Given data
• • • •
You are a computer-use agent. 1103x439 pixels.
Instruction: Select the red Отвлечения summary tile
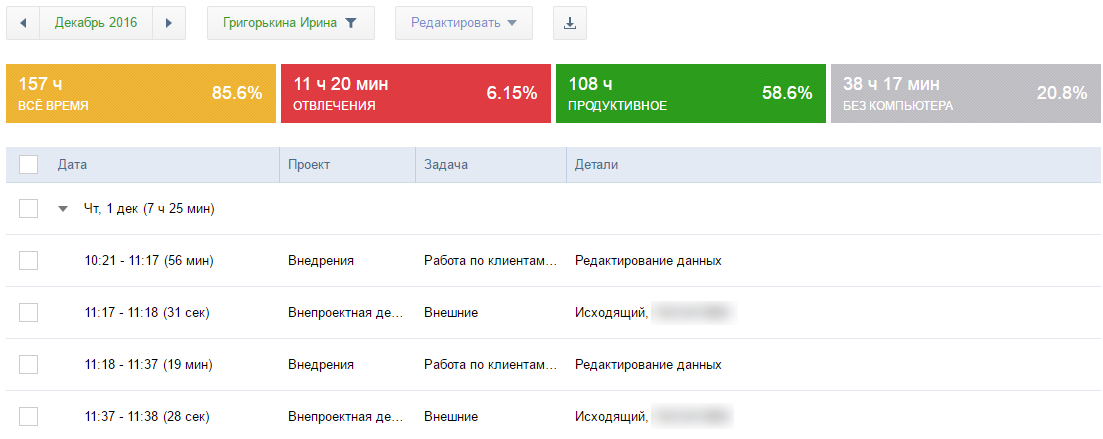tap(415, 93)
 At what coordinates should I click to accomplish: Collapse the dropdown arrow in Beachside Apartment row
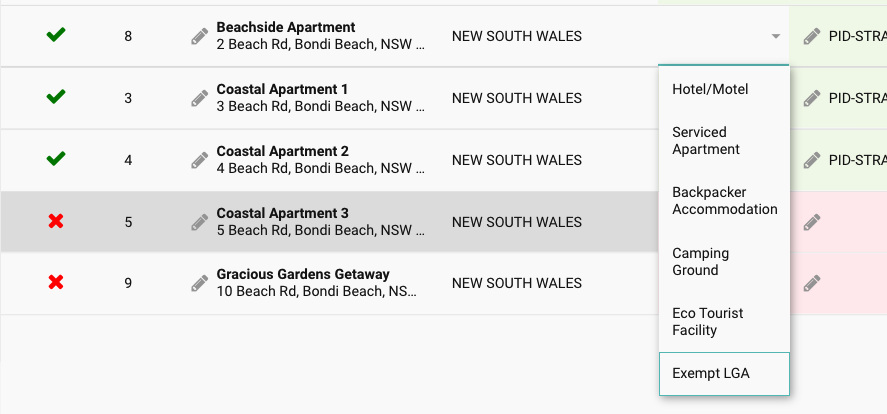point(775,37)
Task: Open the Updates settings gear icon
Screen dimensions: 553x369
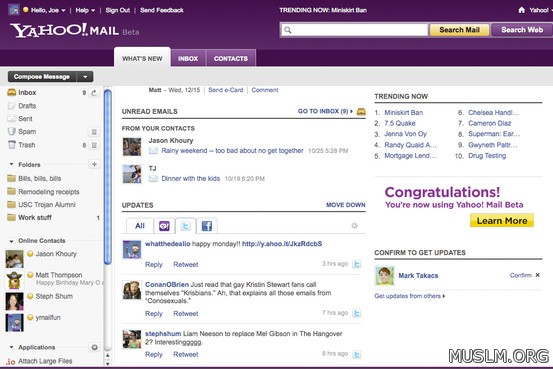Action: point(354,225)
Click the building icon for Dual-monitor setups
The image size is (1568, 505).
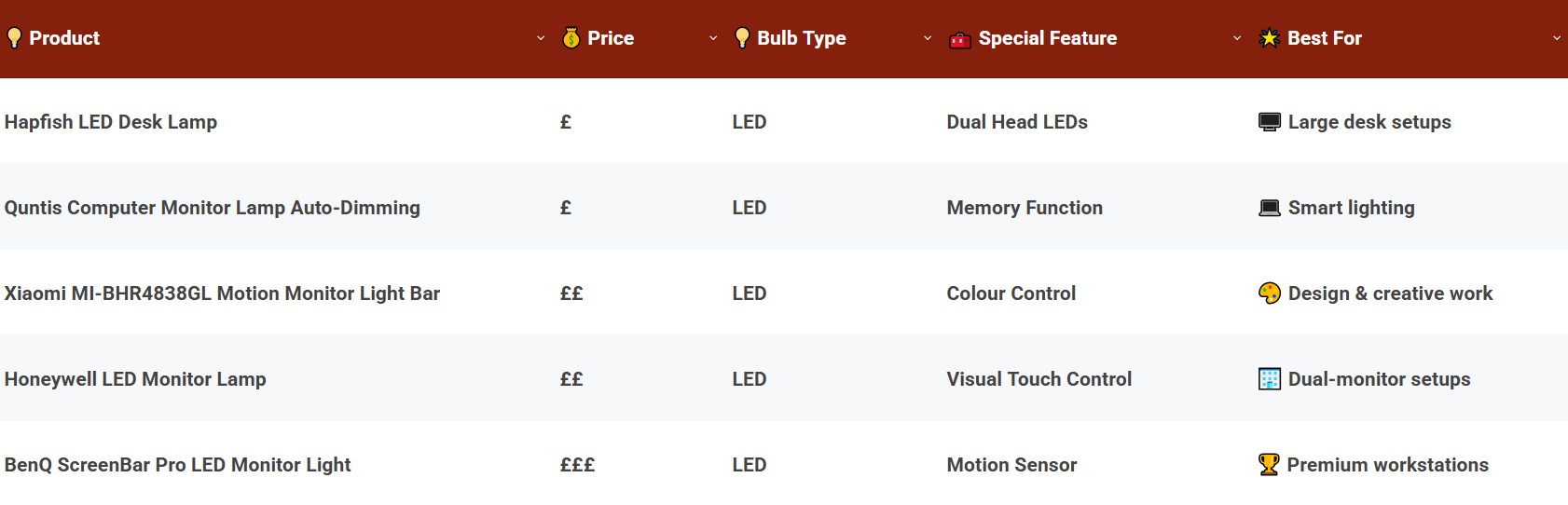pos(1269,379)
• • • •
Work instruction
Everything from the line holding "Click the building" to the close of the records should be written out exactly, both ends included, with pictures omitted.

Answer for this exercise
Click the building icon for Dual-monitor setups
The image size is (1568, 505).
pos(1269,379)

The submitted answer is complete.